Segment Open

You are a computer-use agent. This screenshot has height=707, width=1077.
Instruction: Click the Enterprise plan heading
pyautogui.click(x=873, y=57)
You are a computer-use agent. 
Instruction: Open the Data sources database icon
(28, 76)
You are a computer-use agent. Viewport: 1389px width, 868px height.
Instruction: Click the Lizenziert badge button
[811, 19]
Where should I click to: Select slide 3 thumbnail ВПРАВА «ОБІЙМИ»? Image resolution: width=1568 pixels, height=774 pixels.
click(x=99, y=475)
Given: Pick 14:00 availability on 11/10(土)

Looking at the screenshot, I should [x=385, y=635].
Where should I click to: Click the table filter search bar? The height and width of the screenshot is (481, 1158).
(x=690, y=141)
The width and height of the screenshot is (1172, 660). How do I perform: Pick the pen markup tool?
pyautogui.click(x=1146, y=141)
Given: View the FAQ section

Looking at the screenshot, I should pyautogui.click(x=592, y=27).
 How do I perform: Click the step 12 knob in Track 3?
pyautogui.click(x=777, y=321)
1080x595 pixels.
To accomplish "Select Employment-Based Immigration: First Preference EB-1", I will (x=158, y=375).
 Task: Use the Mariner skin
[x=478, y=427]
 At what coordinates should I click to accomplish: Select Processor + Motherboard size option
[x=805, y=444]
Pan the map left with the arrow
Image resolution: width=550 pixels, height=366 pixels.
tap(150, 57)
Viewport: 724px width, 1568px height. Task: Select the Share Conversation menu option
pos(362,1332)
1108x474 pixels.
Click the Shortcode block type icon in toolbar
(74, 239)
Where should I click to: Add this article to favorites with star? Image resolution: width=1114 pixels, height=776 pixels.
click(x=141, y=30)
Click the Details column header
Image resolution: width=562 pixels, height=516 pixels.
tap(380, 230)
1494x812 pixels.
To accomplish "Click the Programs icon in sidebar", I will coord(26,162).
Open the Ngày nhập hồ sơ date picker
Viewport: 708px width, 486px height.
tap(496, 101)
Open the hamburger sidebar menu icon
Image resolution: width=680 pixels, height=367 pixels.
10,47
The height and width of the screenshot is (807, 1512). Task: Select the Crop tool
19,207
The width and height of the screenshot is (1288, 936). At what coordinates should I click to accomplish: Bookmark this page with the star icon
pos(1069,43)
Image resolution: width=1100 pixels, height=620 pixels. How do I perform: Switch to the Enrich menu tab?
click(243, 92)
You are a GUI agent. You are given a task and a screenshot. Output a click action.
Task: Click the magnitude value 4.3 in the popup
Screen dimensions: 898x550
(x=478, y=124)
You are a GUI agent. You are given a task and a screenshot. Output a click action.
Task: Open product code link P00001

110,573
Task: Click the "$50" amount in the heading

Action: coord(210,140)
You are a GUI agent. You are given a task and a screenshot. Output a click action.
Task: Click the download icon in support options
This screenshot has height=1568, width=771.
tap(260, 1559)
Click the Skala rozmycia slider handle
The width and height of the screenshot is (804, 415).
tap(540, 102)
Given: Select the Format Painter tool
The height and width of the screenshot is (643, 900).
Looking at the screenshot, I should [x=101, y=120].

Segment Closed

* [TASK BRIEF]: Could I ask you to return the records exactly and in full?

* [YOUR RESPONSE]:
You are a computer-use agent. This screenshot has height=707, width=1077.
Instruction: Click the Enterprise plan heading
pyautogui.click(x=873, y=57)
You are a computer-use agent. 
Instruction: Open the Data sources database icon
(28, 76)
You are a computer-use agent. Viewport: 1389px width, 868px height.
Instruction: Click the Lizenziert badge button
[811, 19]
Where should I click to: Select slide 3 thumbnail ВПРАВА «ОБІЙМИ»? Image resolution: width=1568 pixels, height=774 pixels.
click(x=99, y=475)
Given: Pick 14:00 availability on 11/10(土)

Looking at the screenshot, I should [x=385, y=635].
Where should I click to: Click the table filter search bar? The height and width of the screenshot is (481, 1158).
(x=690, y=141)
The width and height of the screenshot is (1172, 660). How do I perform: Pick the pen markup tool?
pyautogui.click(x=1146, y=141)
Given: View the FAQ section

Looking at the screenshot, I should pyautogui.click(x=592, y=27).
 How do I perform: Click the step 12 knob in Track 3?
pyautogui.click(x=777, y=321)
1080x595 pixels.
To accomplish "Select Employment-Based Immigration: First Preference EB-1", I will (x=158, y=375).
 Task: Use the Mariner skin
[x=478, y=427]
 At what coordinates should I click to accomplish: Select Processor + Motherboard size option
[x=805, y=444]
Pan the map left with the arrow
Image resolution: width=550 pixels, height=366 pixels.
tap(150, 57)
Viewport: 724px width, 1568px height. Task: Select the Share Conversation menu option
pos(362,1332)
1108x474 pixels.
Click the Shortcode block type icon in toolbar
(74, 239)
Where should I click to: Add this article to favorites with star? Image resolution: width=1114 pixels, height=776 pixels.
click(x=141, y=30)
Click the Details column header
Image resolution: width=562 pixels, height=516 pixels.
tap(380, 230)
1494x812 pixels.
To accomplish "Click the Programs icon in sidebar", I will coord(26,162).
Open the Ngày nhập hồ sơ date picker
Viewport: 708px width, 486px height.
tap(496, 101)
Open the hamburger sidebar menu icon
Image resolution: width=680 pixels, height=367 pixels.
10,47
The height and width of the screenshot is (807, 1512). Task: Select the Crop tool
19,207
The width and height of the screenshot is (1288, 936). At what coordinates should I click to accomplish: Bookmark this page with the star icon
pos(1069,43)
Image resolution: width=1100 pixels, height=620 pixels. How do I perform: Switch to the Enrich menu tab?
click(243, 92)
You are a GUI agent. You are given a task and a screenshot. Output a click action.
Task: Click the magnitude value 4.3 in the popup
Screen dimensions: 898x550
(x=478, y=124)
You are a GUI agent. You are given a task and a screenshot. Output a click action.
Task: Open product code link P00001

110,573
Task: Click the "$50" amount in the heading

Action: coord(210,140)
You are a GUI agent. You are given a task and a screenshot. Output a click action.
Task: Click the download icon in support options
This screenshot has height=1568, width=771.
tap(260, 1559)
Click the Skala rozmycia slider handle
The width and height of the screenshot is (804, 415).
tap(540, 102)
Given: Select the Format Painter tool
The height and width of the screenshot is (643, 900).
Looking at the screenshot, I should [x=101, y=120].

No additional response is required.